> [YOUR INSTRUCTIONS]: Copy the data below line for line, leaving out the pictures.

### INPUT

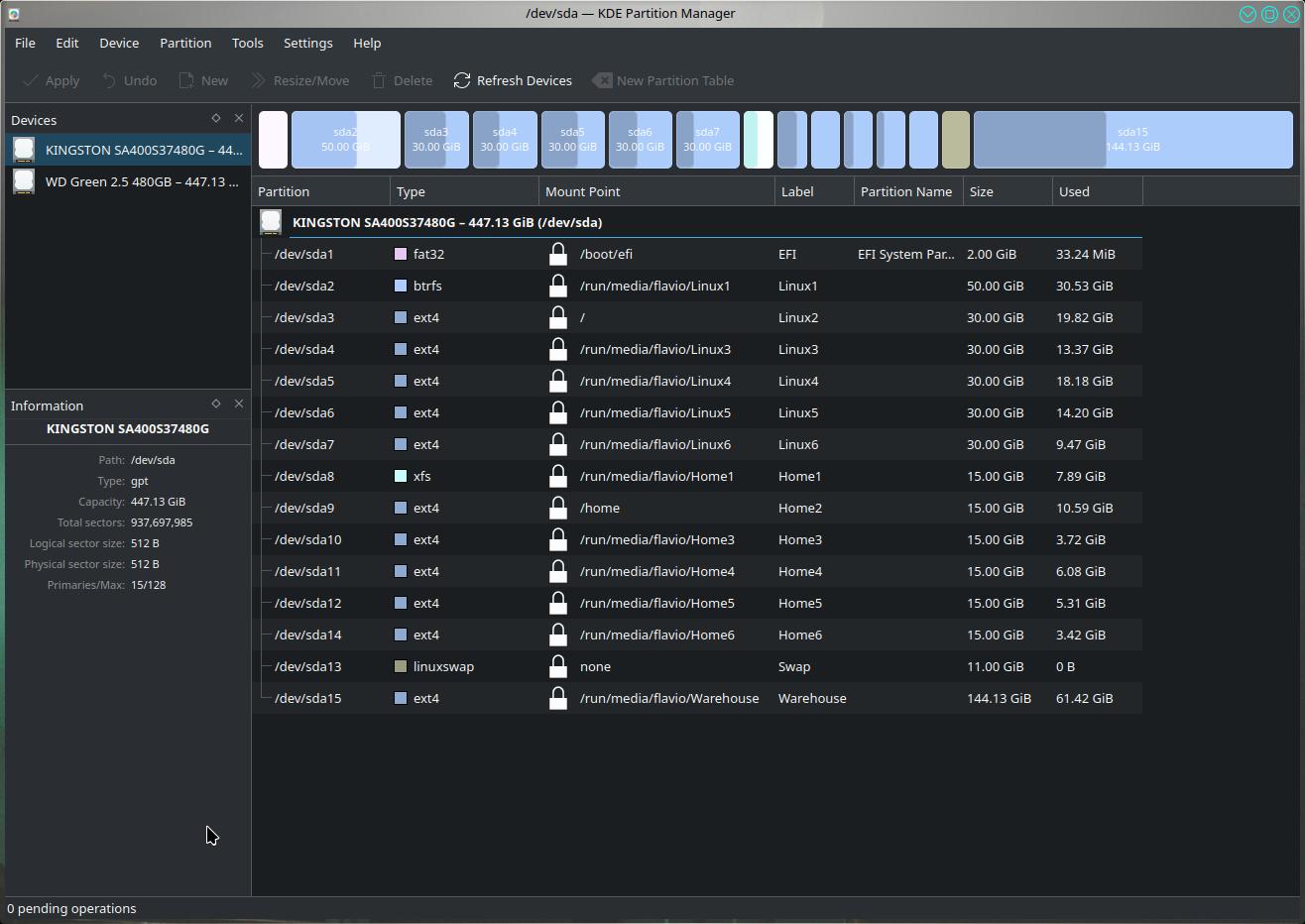Select the sda15 block in partition graph

(x=1132, y=140)
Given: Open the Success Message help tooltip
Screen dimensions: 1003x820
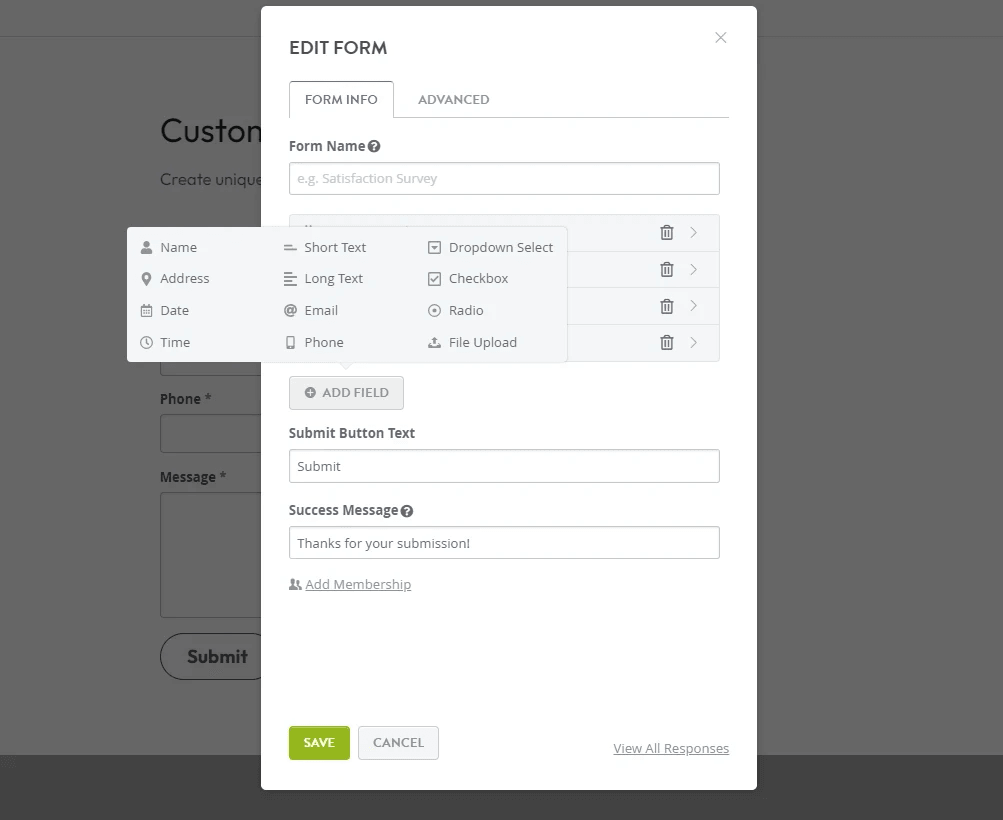Looking at the screenshot, I should tap(407, 510).
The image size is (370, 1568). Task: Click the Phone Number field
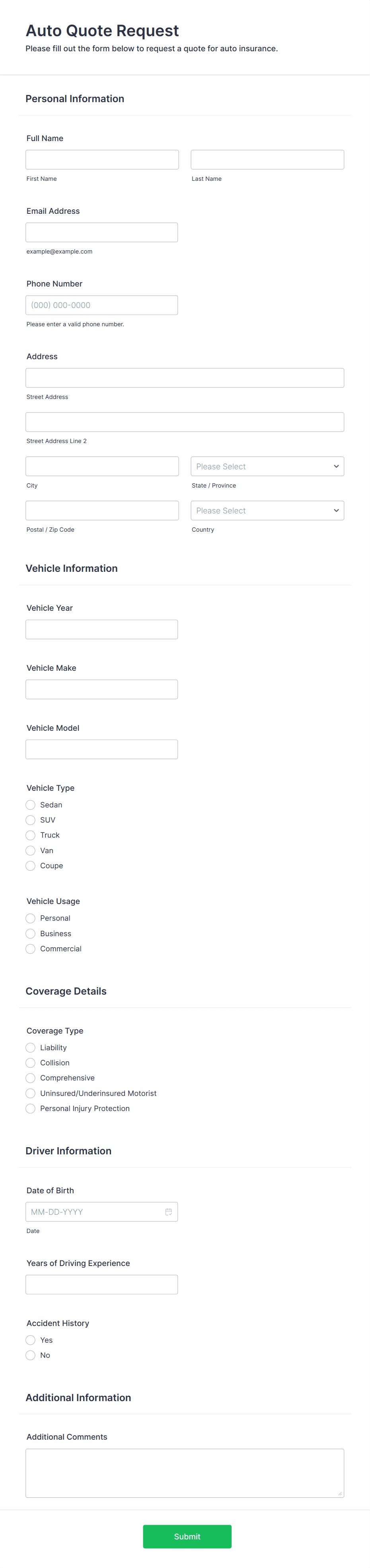pyautogui.click(x=102, y=304)
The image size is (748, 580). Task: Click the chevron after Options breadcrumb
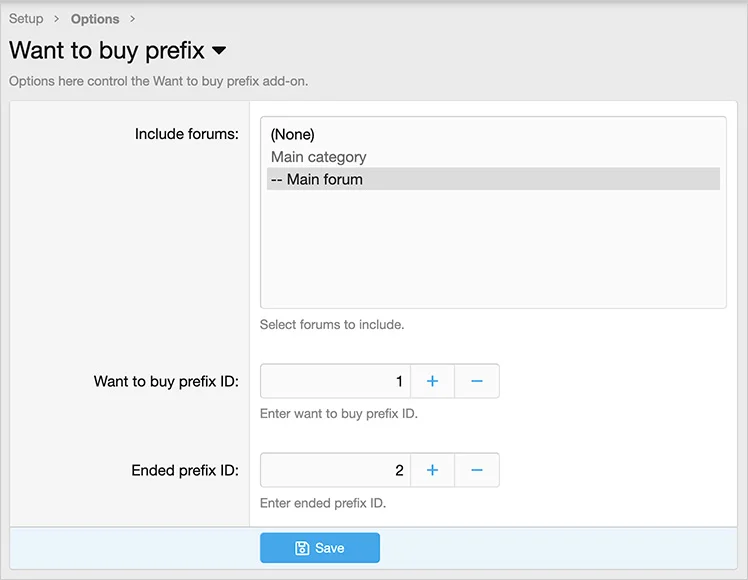pos(133,19)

######

> [RESPONSE TO THE TASK]:
Select the sda15 block in partition graph

(x=1132, y=140)
Given: Open the Success Message help tooltip
Screen dimensions: 1003x820
Looking at the screenshot, I should tap(407, 510).
The image size is (370, 1568). Task: Click the Phone Number field
pyautogui.click(x=102, y=304)
The image size is (748, 580). Task: Click the chevron after Options breadcrumb
pos(133,19)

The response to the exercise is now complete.